### DATA FOR THIS TASK
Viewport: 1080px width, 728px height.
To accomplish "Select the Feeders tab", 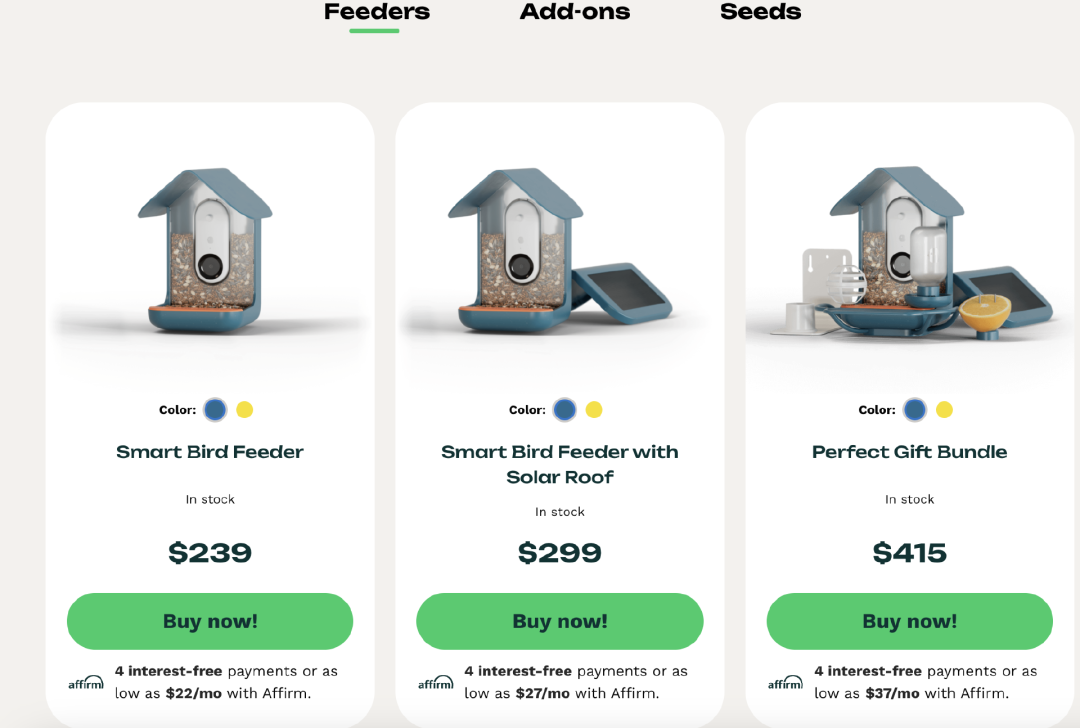I will coord(377,12).
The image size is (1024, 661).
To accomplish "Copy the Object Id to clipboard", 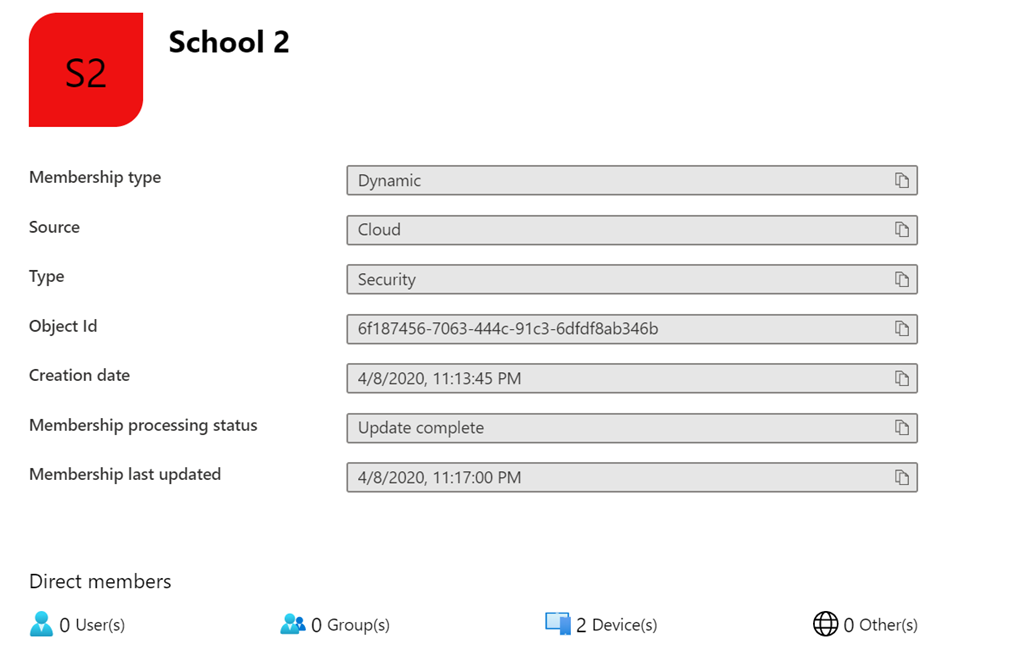I will click(901, 329).
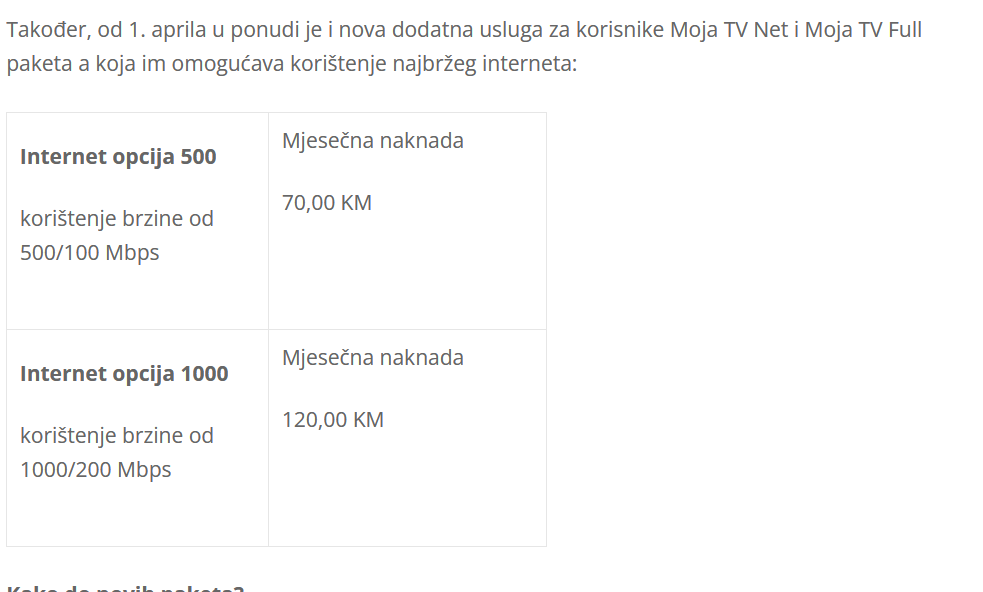Screen dimensions: 983x592
Task: Click the 'Internet opcija 1000' heading
Action: point(124,374)
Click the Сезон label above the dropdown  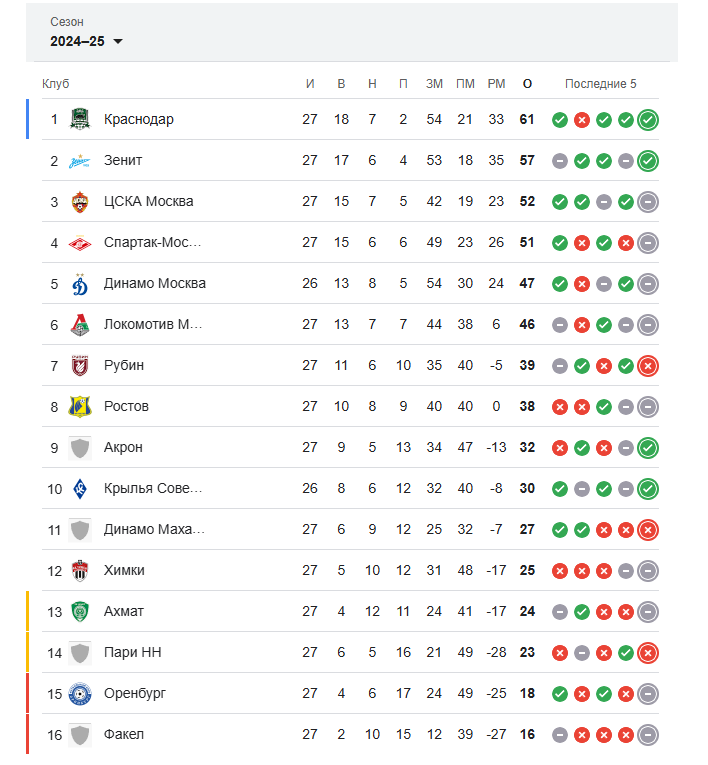click(67, 22)
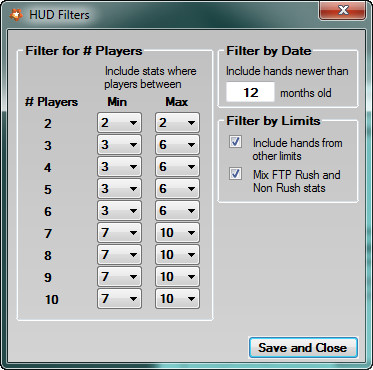Expand Min dropdown for 9 players
The height and width of the screenshot is (370, 373).
click(119, 277)
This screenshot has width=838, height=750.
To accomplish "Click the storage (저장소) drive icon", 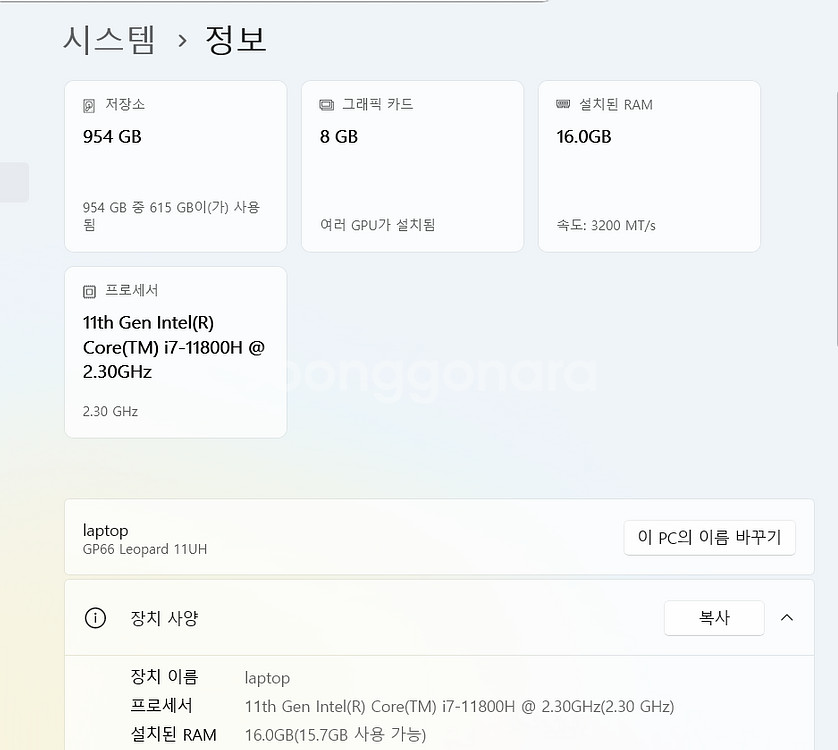I will 89,105.
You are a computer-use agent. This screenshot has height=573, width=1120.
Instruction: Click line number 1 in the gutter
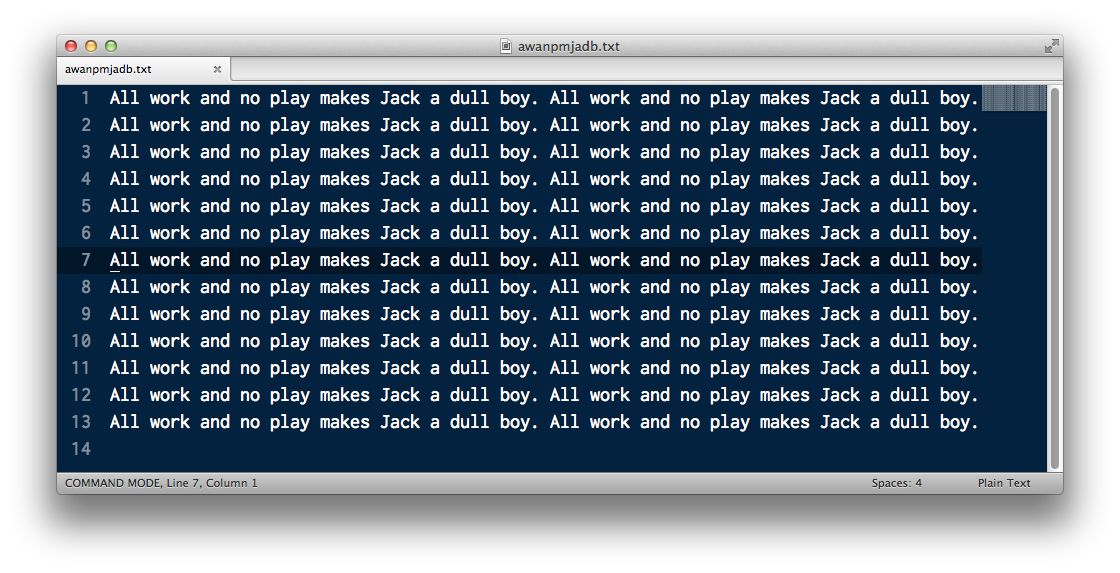[x=86, y=98]
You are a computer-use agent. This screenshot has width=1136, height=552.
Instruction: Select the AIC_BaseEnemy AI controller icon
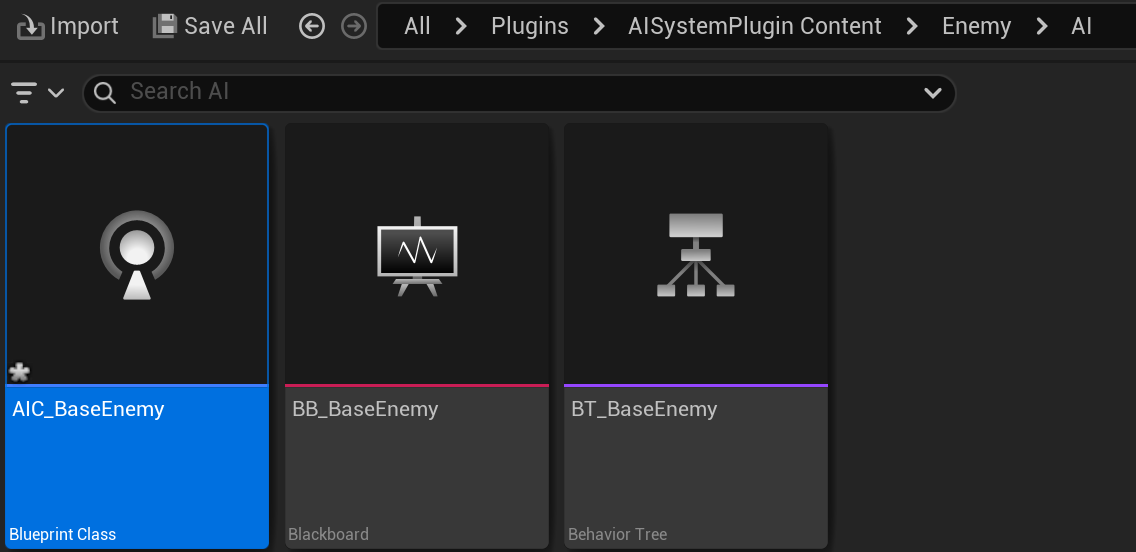click(137, 255)
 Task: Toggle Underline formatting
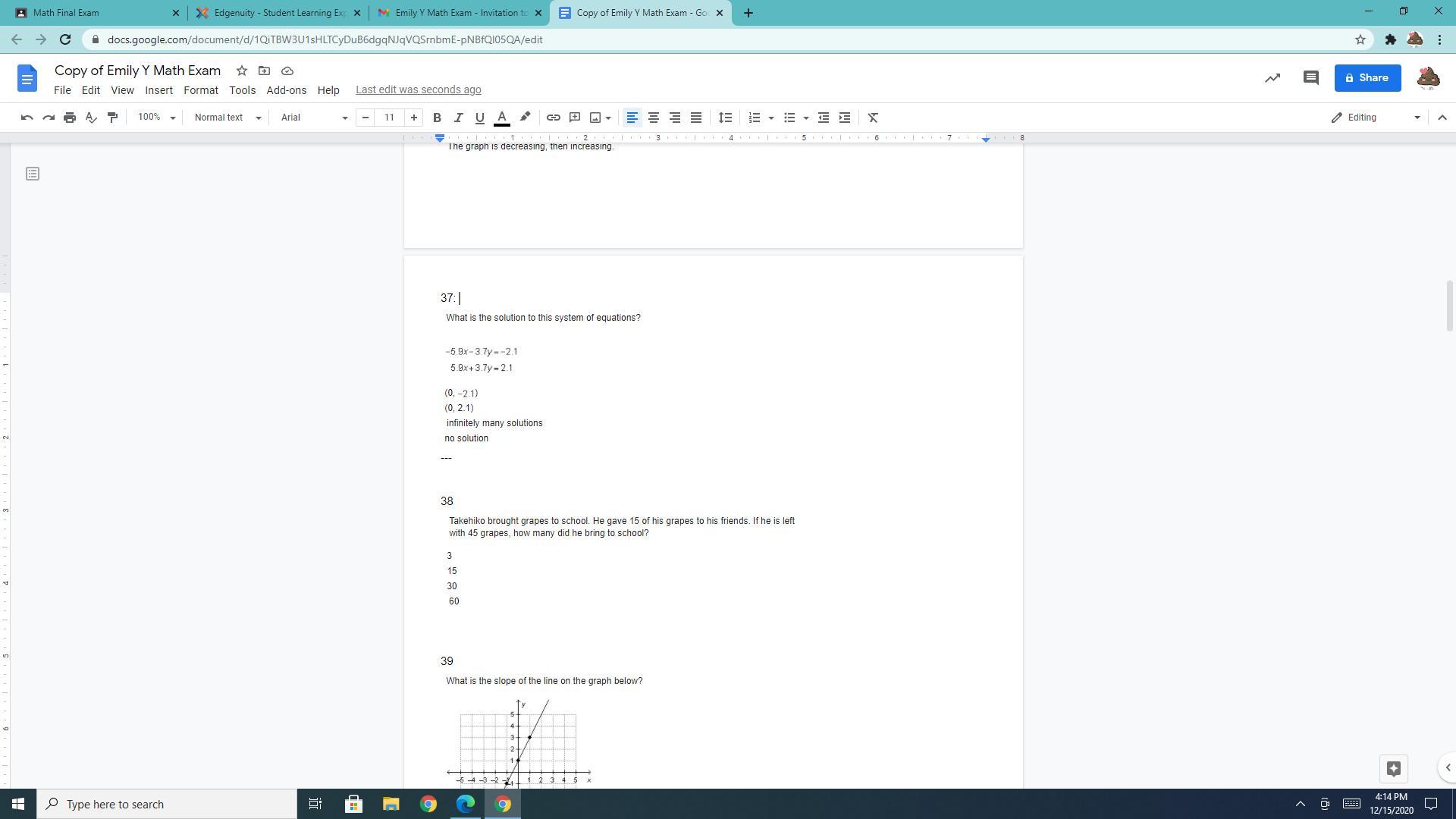point(479,118)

### EXERCISE TASK
Print the material word for word, from the line containing "has width=1136, height=552." through the last line, with both ends included. Leave out the pictures.

### EXERCISE RESULT
You are a computer-use agent. This screenshot has width=1136, height=552.
Instruction: Select the AIC_BaseEnemy AI controller icon
click(137, 255)
 Task: Toggle Underline formatting
point(479,118)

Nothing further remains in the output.